Once the line holding "You are a computer-use" is found in the entries below, transcribe exactly every line up to and including the one holding "This screenshot has height=696, width=1134.", but leave out the pictures.

*** Working data Section Begins ***

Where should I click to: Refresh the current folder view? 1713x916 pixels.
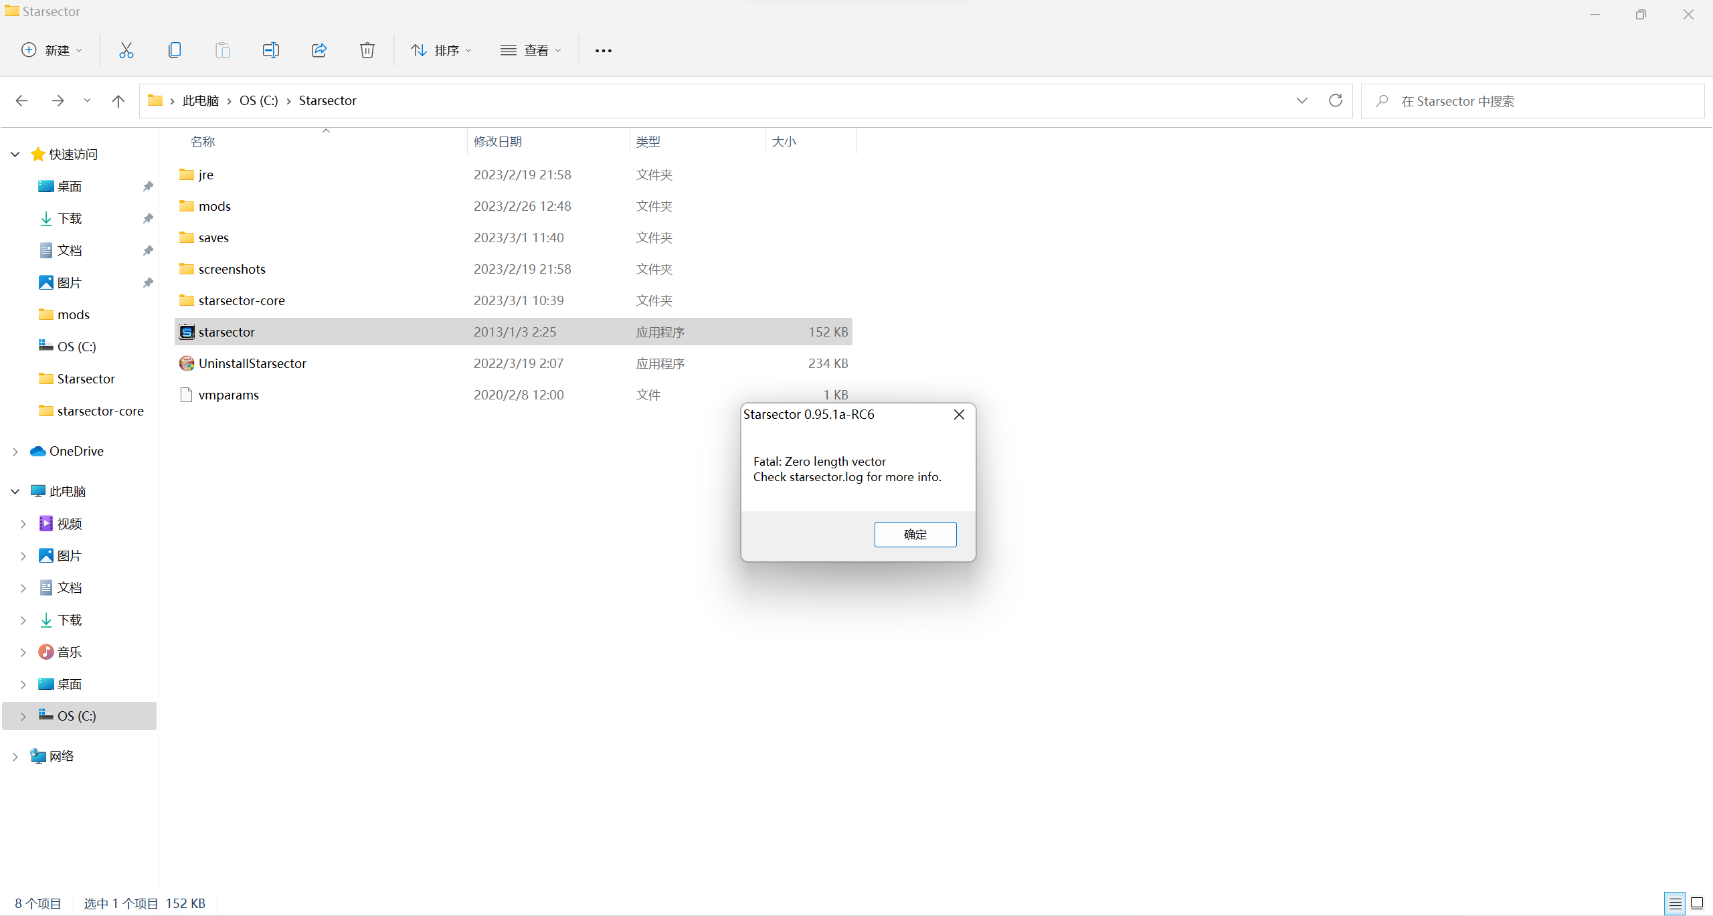tap(1335, 100)
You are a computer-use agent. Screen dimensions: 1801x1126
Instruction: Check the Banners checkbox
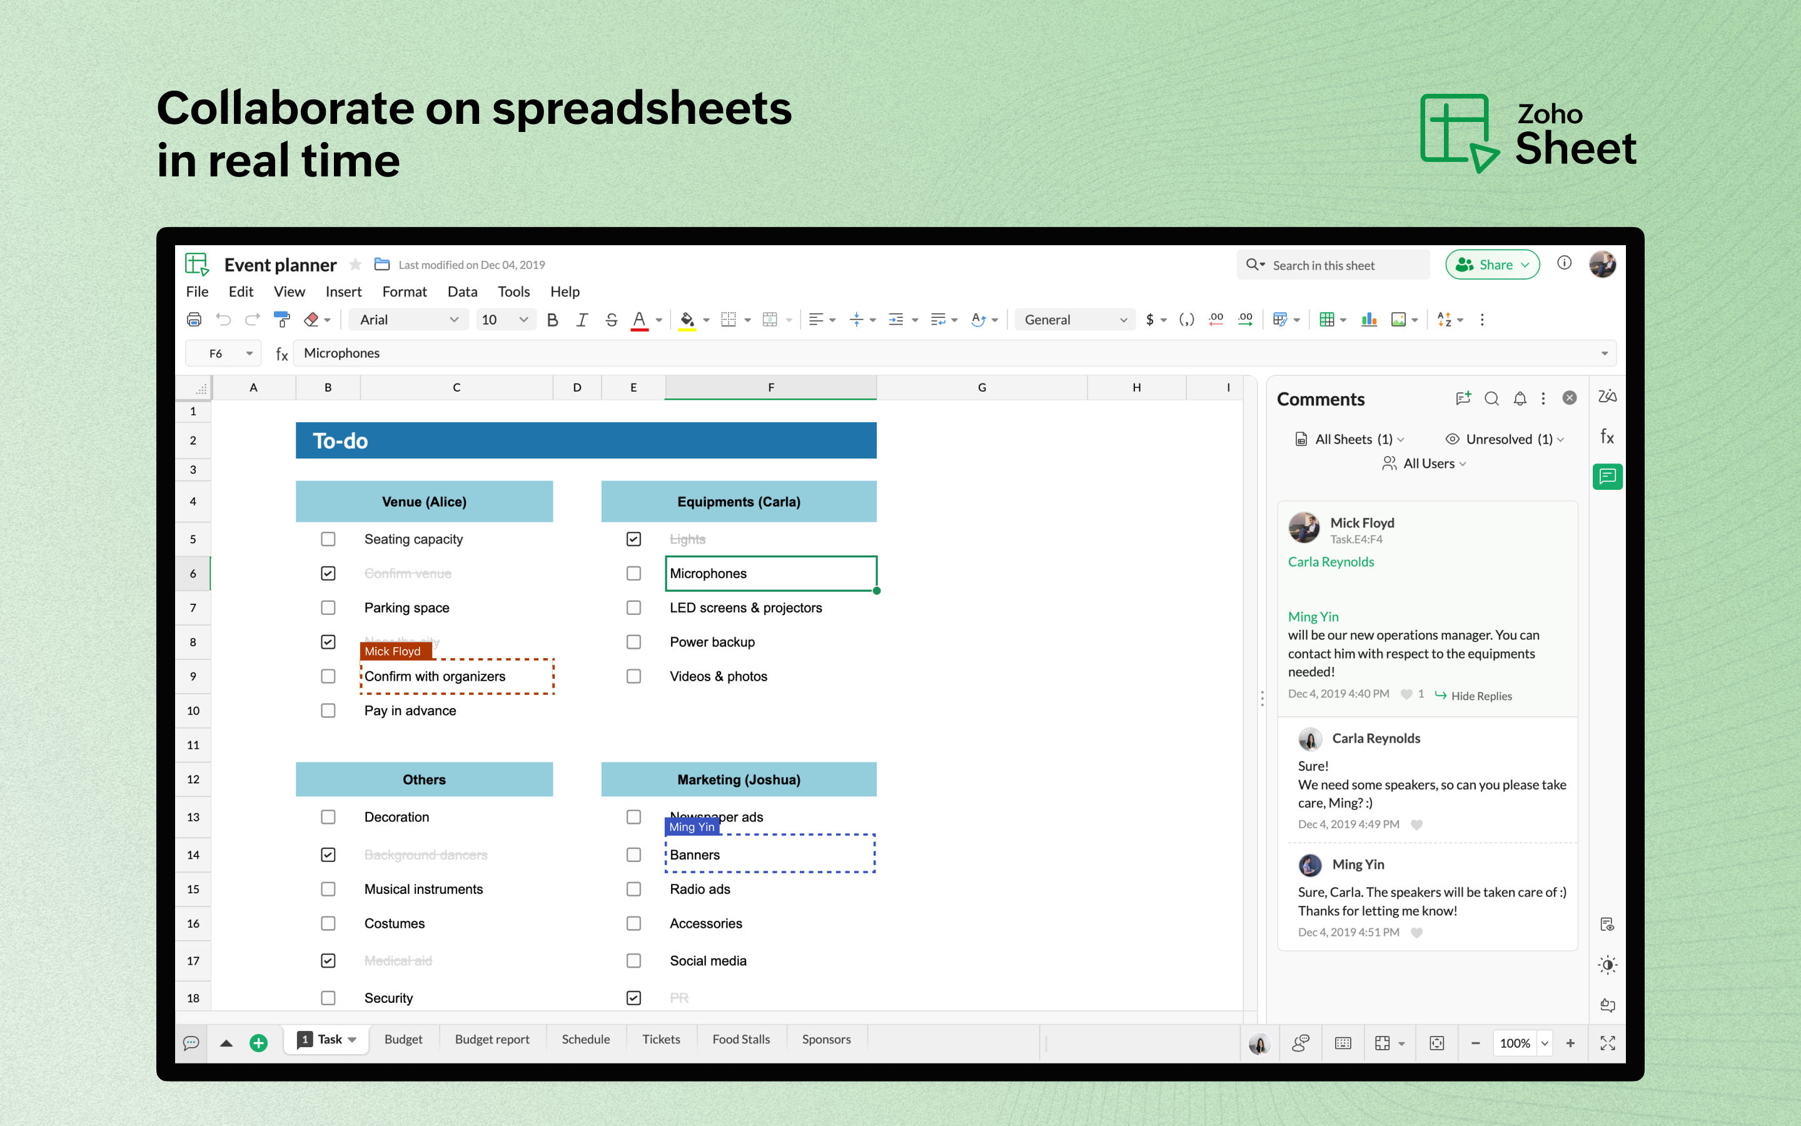pos(633,854)
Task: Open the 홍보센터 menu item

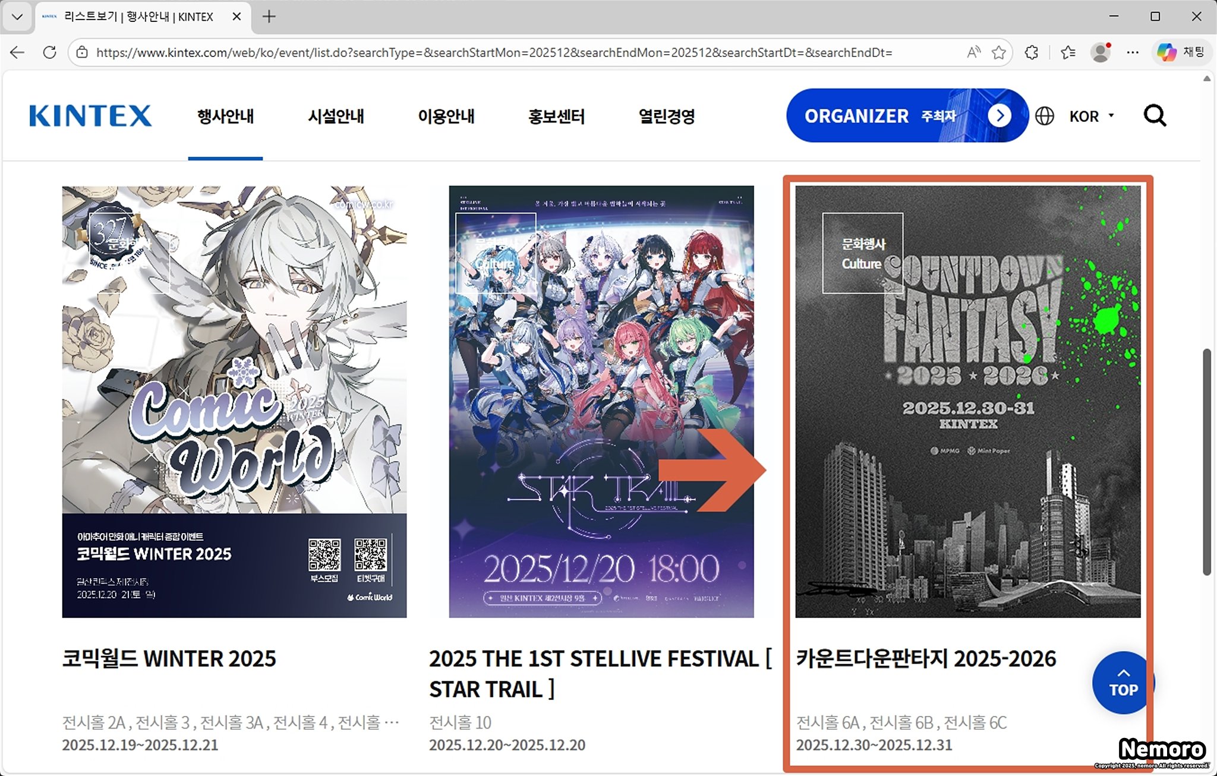Action: click(556, 116)
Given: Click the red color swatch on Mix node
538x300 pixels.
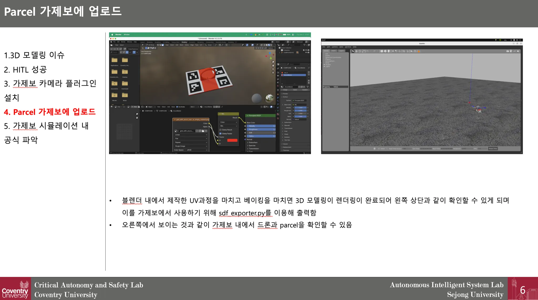Looking at the screenshot, I should [x=232, y=140].
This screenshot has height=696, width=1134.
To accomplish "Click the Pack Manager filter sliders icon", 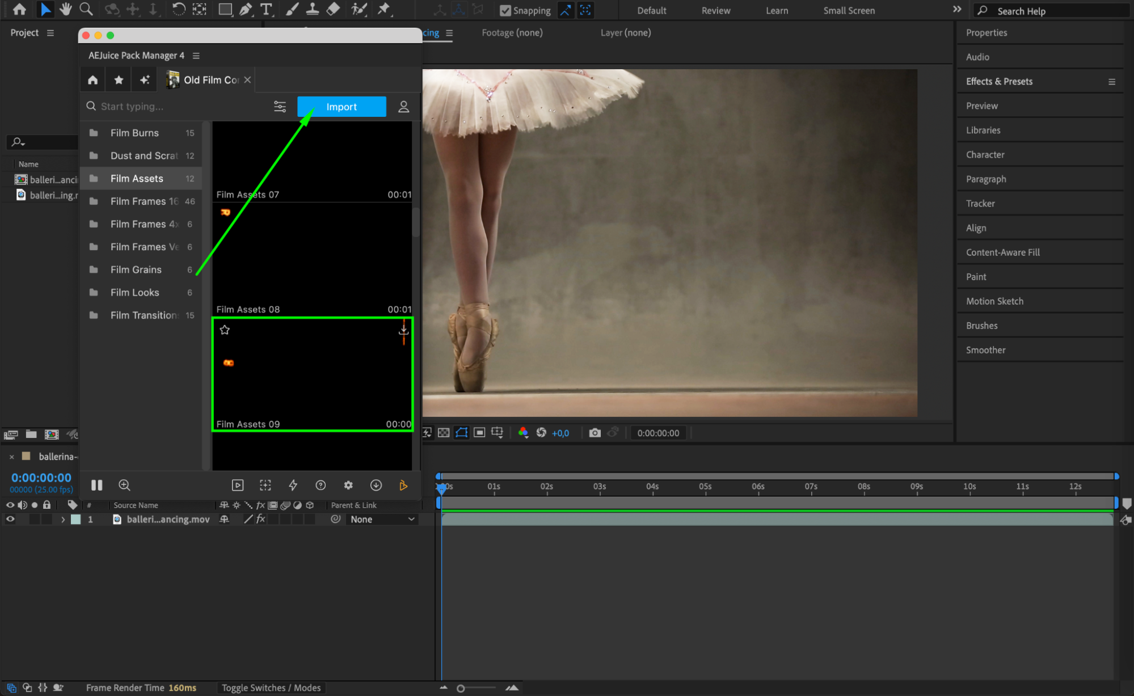I will tap(280, 107).
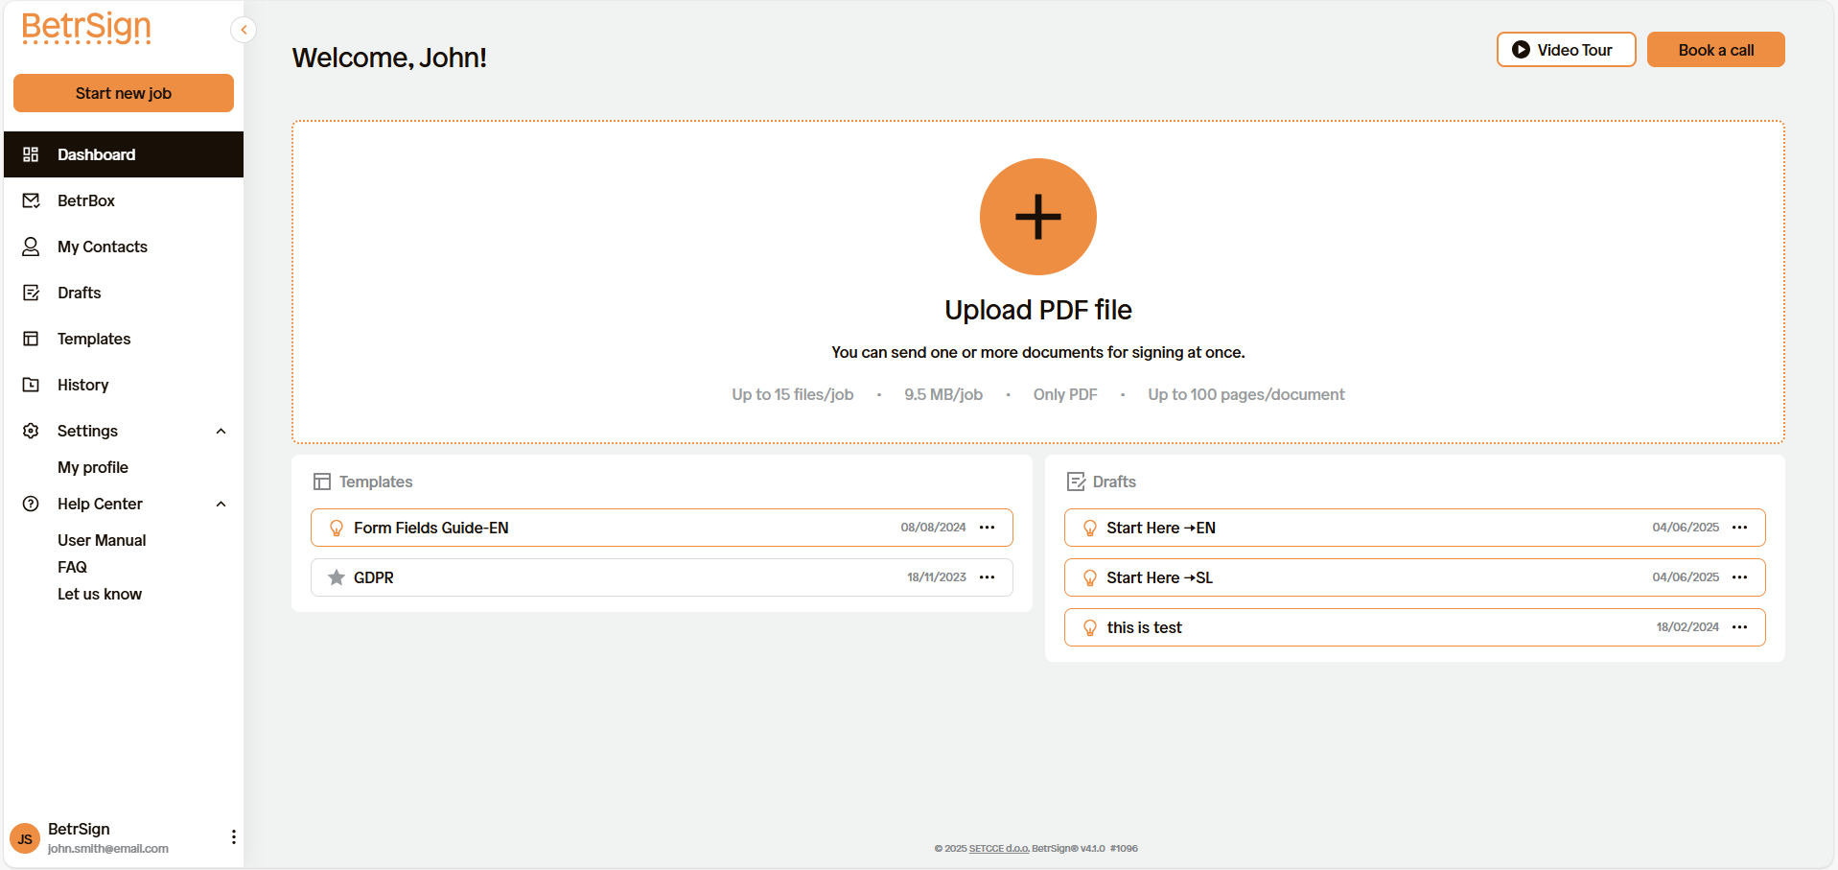Collapse the Help Center section chevron
Image resolution: width=1838 pixels, height=870 pixels.
221,504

*** Working data Section Ends ***

### Exercise solution
You are a computer-use agent. Screen dimensions: 1801x1126
Instruction: Check the Banners checkbox
pos(633,854)
Task: Open the 홍보센터 menu item

Action: click(556, 116)
Given: Click the red color swatch on Mix node
538x300 pixels.
Looking at the screenshot, I should [x=232, y=140].
This screenshot has height=696, width=1134.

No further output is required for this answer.